▶ Exercise details
Which lines of the records contain the word "resolution"? Copy each one.

(Stored dataset items)
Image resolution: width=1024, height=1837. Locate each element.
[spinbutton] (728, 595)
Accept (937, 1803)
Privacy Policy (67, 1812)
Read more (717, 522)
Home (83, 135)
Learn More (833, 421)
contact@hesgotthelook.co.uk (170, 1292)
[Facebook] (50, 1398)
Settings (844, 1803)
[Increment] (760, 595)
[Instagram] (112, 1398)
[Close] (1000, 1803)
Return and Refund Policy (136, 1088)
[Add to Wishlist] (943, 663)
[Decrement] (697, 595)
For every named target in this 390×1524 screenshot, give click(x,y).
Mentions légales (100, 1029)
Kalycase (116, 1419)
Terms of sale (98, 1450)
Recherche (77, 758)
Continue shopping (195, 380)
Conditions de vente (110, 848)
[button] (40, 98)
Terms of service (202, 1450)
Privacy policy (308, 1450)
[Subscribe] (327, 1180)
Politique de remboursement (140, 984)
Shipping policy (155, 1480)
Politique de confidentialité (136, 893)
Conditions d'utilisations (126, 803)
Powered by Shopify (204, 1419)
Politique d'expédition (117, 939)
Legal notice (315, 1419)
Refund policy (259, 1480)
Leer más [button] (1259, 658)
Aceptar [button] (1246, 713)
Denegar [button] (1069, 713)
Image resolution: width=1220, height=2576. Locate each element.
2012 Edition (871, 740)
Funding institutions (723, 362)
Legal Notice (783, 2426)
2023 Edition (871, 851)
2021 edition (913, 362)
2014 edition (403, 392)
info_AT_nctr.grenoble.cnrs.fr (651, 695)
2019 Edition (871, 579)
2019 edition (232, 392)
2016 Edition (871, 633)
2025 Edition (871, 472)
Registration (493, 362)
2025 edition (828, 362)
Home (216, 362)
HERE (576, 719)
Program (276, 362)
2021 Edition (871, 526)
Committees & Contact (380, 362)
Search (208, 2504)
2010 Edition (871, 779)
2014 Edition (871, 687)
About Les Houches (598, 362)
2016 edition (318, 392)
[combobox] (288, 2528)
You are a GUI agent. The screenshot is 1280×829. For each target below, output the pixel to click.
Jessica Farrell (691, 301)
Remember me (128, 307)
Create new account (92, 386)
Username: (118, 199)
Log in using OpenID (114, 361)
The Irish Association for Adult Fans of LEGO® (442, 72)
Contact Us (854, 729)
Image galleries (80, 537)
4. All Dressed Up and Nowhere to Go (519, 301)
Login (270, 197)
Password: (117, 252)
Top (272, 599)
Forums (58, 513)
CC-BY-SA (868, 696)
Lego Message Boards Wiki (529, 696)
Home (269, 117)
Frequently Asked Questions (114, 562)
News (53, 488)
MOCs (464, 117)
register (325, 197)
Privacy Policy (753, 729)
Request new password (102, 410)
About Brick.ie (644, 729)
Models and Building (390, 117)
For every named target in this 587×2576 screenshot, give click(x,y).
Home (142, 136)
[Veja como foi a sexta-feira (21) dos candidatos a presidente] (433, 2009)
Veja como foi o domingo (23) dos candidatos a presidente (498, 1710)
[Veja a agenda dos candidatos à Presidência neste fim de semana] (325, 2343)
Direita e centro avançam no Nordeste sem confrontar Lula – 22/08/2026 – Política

▶ Answer below
Image resolution: width=1024, height=1837. Locate each element.
Image resolution: width=1220, height=2576. Locate each element.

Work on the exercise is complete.